Re: Extreme bloating of intarray GiST indexes

From
Alexander Korotkov
Date:
I have another hypothesis about index bloat cause. AFAIK, vaccum procedure on GiST don't have any storage utilization guarantee. For example, if only one live item is in some page, then only one item will be left in this page. I.e. there is no index reroganization during vacuum. If there wouldn't be many inserts into such pages in future then they will be stay bloat.

----
With best regards,
Alexander Korotkov.

Re: Extreme bloating of intarray GiST indexes

From
Tom Lane
Date:
Alexander Korotkov <aekorotkov@gmail.com> writes:
> I have another hypothesis about index bloat cause. AFAIK, vaccum procedure
> on GiST don't have any storage utilization guarantee. For example, if only
> one live item is in some page, then only one item will be left in this page.
> I.e. there is no index reroganization during vacuum. If there wouldn't be
> many inserts into such pages in future then they will be stay bloat.

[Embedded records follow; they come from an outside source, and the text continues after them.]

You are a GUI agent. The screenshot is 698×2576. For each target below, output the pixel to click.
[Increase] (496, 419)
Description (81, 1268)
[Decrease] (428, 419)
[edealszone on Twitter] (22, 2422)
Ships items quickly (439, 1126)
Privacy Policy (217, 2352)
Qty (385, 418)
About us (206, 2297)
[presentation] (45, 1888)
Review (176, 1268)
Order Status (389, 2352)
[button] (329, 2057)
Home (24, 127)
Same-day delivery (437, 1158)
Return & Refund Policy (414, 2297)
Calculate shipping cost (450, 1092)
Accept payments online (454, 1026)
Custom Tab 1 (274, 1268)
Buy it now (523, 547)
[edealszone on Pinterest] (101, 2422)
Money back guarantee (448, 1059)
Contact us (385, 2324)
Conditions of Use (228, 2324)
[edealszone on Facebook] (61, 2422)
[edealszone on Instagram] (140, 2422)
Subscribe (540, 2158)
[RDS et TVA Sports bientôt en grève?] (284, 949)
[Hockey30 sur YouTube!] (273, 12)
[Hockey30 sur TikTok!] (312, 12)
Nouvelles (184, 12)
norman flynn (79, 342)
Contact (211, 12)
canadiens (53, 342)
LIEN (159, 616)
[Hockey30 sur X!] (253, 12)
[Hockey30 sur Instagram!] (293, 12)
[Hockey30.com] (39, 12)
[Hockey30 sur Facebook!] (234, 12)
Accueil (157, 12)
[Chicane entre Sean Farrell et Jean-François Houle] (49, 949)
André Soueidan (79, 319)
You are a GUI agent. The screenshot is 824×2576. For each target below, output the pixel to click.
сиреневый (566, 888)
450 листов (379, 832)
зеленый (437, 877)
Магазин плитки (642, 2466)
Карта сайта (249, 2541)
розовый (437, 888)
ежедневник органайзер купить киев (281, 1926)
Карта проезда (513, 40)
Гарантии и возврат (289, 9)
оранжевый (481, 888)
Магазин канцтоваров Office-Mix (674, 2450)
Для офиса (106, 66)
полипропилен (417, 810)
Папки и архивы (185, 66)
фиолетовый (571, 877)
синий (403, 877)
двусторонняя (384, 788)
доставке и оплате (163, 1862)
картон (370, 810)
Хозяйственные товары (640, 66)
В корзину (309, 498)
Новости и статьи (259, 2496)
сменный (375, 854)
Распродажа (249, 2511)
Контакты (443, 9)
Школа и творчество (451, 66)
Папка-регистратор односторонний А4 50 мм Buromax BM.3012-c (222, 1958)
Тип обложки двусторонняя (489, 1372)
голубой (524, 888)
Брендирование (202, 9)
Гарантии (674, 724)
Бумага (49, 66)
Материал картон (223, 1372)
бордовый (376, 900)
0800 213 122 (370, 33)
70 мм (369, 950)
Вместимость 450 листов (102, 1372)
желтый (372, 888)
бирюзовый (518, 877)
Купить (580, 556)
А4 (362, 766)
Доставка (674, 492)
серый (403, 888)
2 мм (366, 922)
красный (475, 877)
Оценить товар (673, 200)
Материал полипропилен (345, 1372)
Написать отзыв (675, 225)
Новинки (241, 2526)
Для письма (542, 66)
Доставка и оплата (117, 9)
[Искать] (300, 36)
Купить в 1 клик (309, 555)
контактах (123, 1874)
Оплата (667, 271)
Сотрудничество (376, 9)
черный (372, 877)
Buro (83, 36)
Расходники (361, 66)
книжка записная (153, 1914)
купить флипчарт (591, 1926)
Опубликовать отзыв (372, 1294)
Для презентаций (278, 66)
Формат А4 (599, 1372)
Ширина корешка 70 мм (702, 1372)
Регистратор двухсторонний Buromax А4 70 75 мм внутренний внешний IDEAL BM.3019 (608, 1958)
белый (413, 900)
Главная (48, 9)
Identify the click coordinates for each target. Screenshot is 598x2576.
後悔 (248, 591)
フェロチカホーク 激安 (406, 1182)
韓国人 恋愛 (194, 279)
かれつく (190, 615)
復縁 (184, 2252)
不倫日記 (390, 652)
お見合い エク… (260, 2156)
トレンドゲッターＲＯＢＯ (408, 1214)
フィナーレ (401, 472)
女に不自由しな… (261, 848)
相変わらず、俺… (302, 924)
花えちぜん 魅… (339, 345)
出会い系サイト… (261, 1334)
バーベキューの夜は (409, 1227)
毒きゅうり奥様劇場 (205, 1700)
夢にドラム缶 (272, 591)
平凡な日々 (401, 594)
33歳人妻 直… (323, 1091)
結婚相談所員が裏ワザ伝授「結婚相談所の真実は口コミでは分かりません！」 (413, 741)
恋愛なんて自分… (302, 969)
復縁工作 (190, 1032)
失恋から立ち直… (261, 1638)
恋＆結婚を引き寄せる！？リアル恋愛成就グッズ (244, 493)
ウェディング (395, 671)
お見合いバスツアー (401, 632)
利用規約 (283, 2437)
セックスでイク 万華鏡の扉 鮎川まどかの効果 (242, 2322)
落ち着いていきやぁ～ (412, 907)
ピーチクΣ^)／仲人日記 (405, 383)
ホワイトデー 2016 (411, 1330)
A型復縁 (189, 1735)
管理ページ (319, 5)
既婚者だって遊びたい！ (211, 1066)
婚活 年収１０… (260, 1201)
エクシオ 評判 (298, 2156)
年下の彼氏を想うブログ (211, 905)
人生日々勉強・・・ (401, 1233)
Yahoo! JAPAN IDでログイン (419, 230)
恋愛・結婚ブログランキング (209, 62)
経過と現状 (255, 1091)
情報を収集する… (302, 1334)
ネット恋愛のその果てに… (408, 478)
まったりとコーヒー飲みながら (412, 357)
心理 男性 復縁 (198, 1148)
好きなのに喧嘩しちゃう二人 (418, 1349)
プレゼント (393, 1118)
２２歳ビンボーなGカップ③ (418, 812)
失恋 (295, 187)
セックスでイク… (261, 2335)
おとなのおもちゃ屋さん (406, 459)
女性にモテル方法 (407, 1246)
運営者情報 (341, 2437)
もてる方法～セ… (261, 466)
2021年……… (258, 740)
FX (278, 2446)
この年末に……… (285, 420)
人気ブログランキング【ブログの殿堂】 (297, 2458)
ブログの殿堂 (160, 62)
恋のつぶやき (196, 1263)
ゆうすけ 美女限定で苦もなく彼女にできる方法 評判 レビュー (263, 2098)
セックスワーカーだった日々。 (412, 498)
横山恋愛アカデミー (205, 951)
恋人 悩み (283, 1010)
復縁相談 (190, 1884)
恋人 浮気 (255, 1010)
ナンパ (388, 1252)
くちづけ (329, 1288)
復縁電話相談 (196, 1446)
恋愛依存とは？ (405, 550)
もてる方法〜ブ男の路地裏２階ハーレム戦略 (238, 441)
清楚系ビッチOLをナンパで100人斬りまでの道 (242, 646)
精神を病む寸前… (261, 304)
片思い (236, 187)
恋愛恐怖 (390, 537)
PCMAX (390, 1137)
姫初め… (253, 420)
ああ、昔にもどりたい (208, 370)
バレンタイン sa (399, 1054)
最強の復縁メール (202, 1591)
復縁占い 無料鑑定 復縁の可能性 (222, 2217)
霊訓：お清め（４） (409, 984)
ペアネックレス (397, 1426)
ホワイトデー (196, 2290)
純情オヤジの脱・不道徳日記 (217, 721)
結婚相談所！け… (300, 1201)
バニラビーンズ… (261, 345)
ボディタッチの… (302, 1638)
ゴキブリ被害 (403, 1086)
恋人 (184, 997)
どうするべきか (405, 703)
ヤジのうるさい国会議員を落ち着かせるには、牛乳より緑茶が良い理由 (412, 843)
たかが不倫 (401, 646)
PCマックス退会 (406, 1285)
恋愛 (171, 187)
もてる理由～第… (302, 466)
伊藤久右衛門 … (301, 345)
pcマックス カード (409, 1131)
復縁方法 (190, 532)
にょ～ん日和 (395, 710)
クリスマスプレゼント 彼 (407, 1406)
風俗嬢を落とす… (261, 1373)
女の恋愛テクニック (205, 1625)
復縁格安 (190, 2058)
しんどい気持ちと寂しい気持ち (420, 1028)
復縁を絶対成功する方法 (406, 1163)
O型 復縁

Possibly, but the same is true of btree indexes, and we very seldom see
cases where that's a serious issue.  In any case, this is all just
speculation without evidence --- we need to see actual data to figure
out what's going on.
        regards, tom lane


Re: Extreme bloating of intarray GiST indexes

From
Josh Berkus
Date:
> No, because you have under 10% dead tuples in the main table.
> I think this is sufficient proof of the crummy-page-splits theory.
> Can you provide the data in the column that's indexed?

Yes, I can.   Fortunately, none of it's identifiable.

Attached.  This is for the index which is 90% free space.

So, some other characteristics of this index:

* If you didn't notice earlier, it's a partial index.  The two columns
which determine the partial index change more often than the intarray
column.

* We've also determined some other unusual patterns from watching the
application:

(a) the "listings" table is a very wide table, with about 60 columns

(b) whenever the table gets updated, the application code updates these
60 columns in 4 sections.  So there's 4 updates to the same row, in a
single transaction.

(c) we *think* that other columns of the table, including other indexed
columns, are changed much more frequently than the intarray column is.
Currently doing analysis on that.

--
Josh Berkus
PostgreSQL Experts Inc.
http://pgexperts.com

Attachment

Re: Extreme bloating of intarray GiST indexes

From
Tom Lane
Date:
Josh Berkus <josh@agliodbs.com> writes:
> (c) we *think* that other columns of the table, including other indexed
> columns, are changed much more frequently than the intarray column is.
> Currently doing analysis on that.

Yeah, I noticed that your statistics for the table showed far more
updates than insertions or deletions.  If the intarray itself didn't
change often, that would result in lots of duplicate entries being made
in the index.  They'd get cleaned by vacuum eventually, but maybe not
fast enough to avoid the one-live-tuple-per-page syndrome that Alexander
was speculating about.
        regards, tom lane


Re: Extreme bloating of intarray GiST indexes

From
Tom Lane
Date:
Josh Berkus <josh@agliodbs.com> writes:
>> Can you provide the data in the column that's indexed?

> Attached.  This is for the index which is 90% free space.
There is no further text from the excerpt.